Segment Start: Data provided
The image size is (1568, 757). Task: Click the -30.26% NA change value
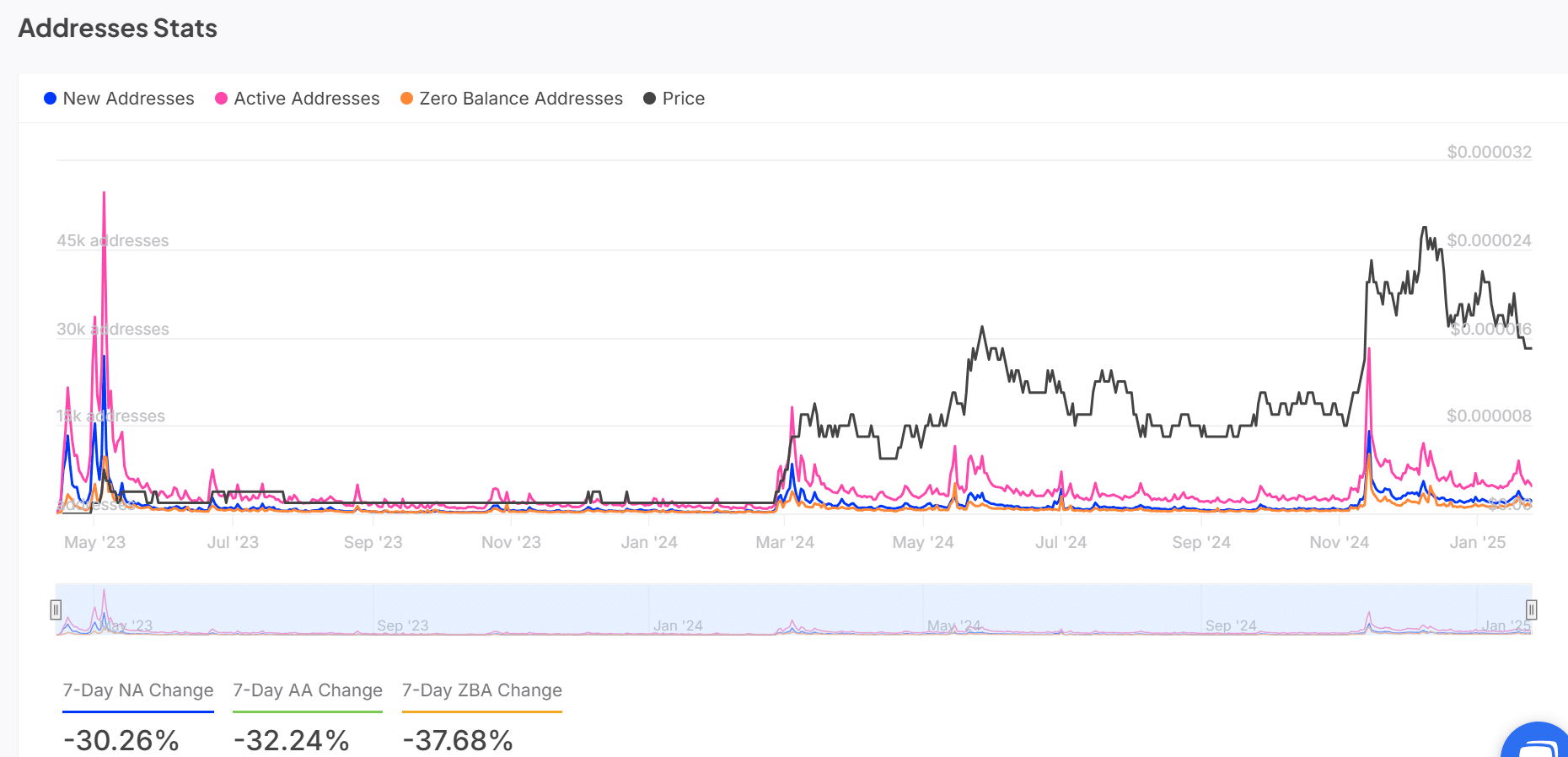(x=121, y=740)
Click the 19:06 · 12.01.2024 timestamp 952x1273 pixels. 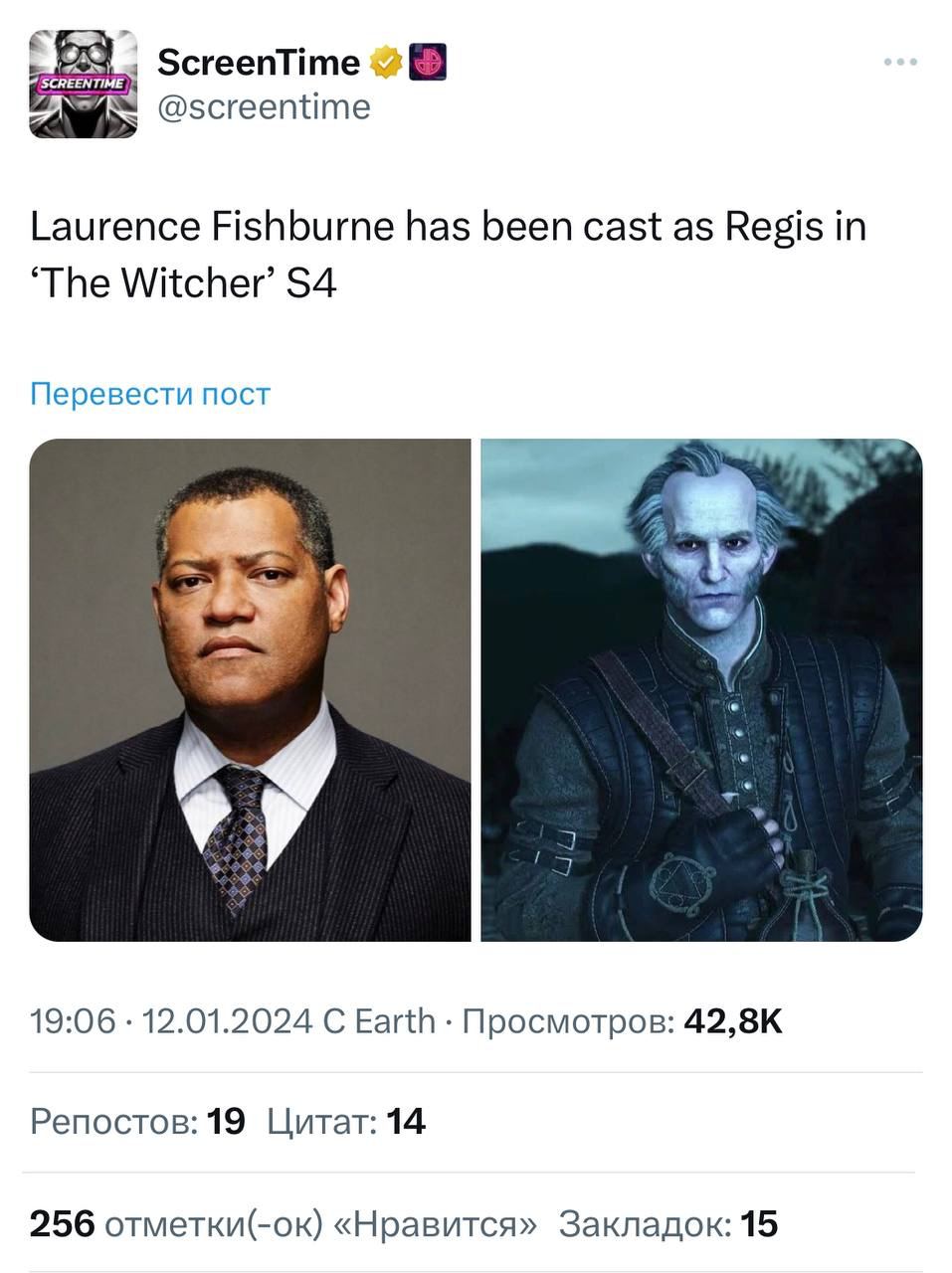[x=171, y=1020]
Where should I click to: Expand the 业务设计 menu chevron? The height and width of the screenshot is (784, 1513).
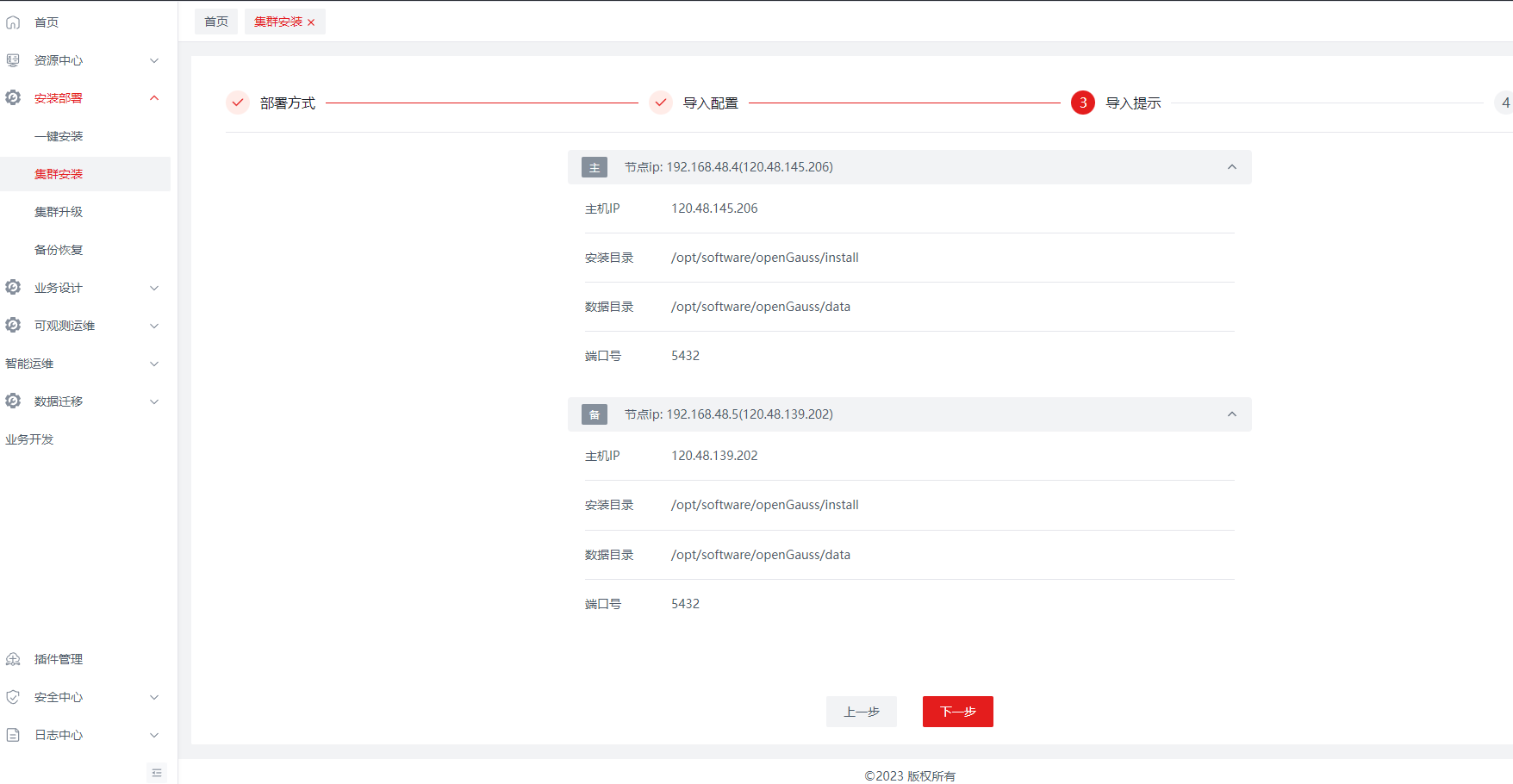[154, 288]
Segment End: Data provided
_Problem to work on_: Lines from the one that holds "Where should I" through the final line of the material are to be duplicated exactly; no pictures belong in the copy.

_Written answer_:
Where should I click to: Expand the 业务设计 menu chevron? The height and width of the screenshot is (784, 1513).
[154, 288]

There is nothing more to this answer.